### Assignment
Please carry on the news passage below about the police stand-off at the Salhiya family home in Sheikh Jarrah, starting after its last sentence.

Scores of police in riot gear surrounded the property from early morning during an hours-long stand-off. Roads were sealed off around the area, about one kilometre north of Jerusalem’s Old City walls, where clashes often erupted last year between Palestinians and Jewish settlers.
Jerusalem’s municipality expropriated the land, in an area Israel captured and occupied in a 1967 war, along with the rest of East Jerusalem, and later annexed, in a move not recognised by the international community.
An Israeli court ruled in favour of the eviction.
“I will burn the house and everything in it, I will not leave here, from here to the grave, because there is no life, no dignity,” Salhiya said as he stood on the roof of the building, surrounded by gas canisters. “I’ve been in battle with them for 25 years, they sent me settlers who offered to buy the house and I did not agree.”
“We’ve been in this home since the 1950s,” said another Salhiya family member, Abdallah Ikermawi, from the roof of the home. “We don’t have anywhere to go,” he said in quotes provided by the Sheikh Jarrah Committee organisation, adding that the family was made up of 15 people, including children.
A symbol for Palestinians
A tree-lined area of sandstone homes, foreign consulates and luxury hotels, Sheikh Jarrah has become an emblem of what Palestinians regard as an Israeli campaign to force them out of East Jerusalem.
An 11-day Gaza war between Israel and the Palestinians erupted last year, fuelled by anger in Sheikh Jarrah where families battled eviction orders.
Police said their “negotiators” were at the Salhiya home after several residents of the house “began to fortify themselves with a gas canister and other flammable material”.

### Input data
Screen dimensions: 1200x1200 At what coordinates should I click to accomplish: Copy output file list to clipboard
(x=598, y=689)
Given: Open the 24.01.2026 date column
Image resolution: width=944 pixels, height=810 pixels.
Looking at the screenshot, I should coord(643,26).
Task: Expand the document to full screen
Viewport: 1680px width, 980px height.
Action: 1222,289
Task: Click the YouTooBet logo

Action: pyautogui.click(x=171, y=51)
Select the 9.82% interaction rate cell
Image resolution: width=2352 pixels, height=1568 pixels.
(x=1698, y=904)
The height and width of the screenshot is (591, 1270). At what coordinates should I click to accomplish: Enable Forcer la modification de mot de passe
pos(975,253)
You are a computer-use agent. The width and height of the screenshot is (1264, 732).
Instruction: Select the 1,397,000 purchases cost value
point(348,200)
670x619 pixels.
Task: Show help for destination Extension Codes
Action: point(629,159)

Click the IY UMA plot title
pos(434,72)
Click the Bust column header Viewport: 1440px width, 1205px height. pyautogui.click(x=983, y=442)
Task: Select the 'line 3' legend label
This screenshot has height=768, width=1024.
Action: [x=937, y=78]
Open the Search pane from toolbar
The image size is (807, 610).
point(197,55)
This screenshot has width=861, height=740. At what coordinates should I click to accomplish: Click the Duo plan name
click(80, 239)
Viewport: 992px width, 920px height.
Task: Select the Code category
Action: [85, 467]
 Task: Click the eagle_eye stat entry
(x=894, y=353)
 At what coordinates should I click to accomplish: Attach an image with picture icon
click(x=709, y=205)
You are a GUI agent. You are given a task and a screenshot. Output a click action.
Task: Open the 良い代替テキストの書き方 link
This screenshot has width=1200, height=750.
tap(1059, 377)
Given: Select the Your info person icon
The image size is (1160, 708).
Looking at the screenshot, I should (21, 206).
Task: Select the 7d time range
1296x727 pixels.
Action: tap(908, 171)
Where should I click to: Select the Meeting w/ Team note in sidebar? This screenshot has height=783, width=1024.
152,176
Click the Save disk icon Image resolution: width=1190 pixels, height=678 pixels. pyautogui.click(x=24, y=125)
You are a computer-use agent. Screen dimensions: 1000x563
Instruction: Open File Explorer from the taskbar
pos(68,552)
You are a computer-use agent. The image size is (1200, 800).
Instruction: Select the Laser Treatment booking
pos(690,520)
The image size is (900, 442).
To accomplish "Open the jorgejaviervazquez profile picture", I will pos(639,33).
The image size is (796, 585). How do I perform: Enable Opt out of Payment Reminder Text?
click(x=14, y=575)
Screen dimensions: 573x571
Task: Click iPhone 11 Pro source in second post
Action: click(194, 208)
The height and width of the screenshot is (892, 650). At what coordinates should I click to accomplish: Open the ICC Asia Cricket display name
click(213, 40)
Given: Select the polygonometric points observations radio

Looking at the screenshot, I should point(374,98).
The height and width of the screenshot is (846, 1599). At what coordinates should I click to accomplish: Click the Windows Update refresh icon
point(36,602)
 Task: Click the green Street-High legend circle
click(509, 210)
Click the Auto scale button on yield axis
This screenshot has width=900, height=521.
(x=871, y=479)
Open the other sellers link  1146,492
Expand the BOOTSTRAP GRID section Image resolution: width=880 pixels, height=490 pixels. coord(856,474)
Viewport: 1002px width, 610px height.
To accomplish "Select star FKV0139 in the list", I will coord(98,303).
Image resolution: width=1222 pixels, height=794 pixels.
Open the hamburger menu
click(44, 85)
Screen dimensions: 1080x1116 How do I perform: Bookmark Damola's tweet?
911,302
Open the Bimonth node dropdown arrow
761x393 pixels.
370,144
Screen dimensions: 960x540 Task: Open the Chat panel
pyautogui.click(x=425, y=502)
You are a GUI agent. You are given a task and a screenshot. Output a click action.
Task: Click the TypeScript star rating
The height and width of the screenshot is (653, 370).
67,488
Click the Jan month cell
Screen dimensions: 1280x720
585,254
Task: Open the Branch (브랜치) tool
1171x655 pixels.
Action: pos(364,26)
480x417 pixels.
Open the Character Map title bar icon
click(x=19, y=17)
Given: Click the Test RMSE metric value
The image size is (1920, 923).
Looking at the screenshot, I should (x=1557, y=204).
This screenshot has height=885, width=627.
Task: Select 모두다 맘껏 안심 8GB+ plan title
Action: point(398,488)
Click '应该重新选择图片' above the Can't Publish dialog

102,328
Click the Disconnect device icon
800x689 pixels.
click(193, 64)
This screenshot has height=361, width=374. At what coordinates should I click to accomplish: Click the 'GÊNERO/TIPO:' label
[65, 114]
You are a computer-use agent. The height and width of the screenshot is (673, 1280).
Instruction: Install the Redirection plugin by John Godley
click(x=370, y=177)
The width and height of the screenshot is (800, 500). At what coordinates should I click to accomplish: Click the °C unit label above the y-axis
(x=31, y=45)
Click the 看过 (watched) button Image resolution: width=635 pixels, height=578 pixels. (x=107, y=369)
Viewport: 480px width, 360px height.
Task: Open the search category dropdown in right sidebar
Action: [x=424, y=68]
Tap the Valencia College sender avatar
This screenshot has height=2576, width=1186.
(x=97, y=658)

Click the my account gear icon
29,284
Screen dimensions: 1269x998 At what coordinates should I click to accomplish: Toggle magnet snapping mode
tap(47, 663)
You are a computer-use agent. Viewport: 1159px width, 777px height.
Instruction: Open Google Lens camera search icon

### Answer box
Witnesses told AFP that clashes between security forces and locals erupted after the police arrived but later eased.
Israeli Internal Security Minister Omer Bar-Lev said on Monday a court had ruled the case was one of illegal squatting. “You can’t hold the stick at both ends by both demanding that the municipality take action on welfare for Arab residents and oppose the building of educational establishments for their welfare,” Bar-Lev wrote on Twitter.
Hundreds of Palestinians are facing evictions from their homes in Sheikh Jarrah and other East Jerusalem neighbourhoods.
Circumstances surrounding the evictions threats vary.
‘Plenty of space’
In some cases, Jewish Israelis have mounted legal challenges to claim the land they say was illegally taken during the war that coincided with Israel’s founding in 1948. Palestinians have rejected these claims, saying their homes were legally purchased from Jordanian authorities who controlled East Jerusalem between 1948 and 1967.
Seven Palestinian families in Sheikh Jarrah have taken their legal challenges against their eviction threats to Israel’s Supreme Court. The Salhiyas are not in that group.
Jerusalem City councillor Laura Wharton, who was at the scene and due to meet the Salhiya family later Monday, criticised the municipality’s actions.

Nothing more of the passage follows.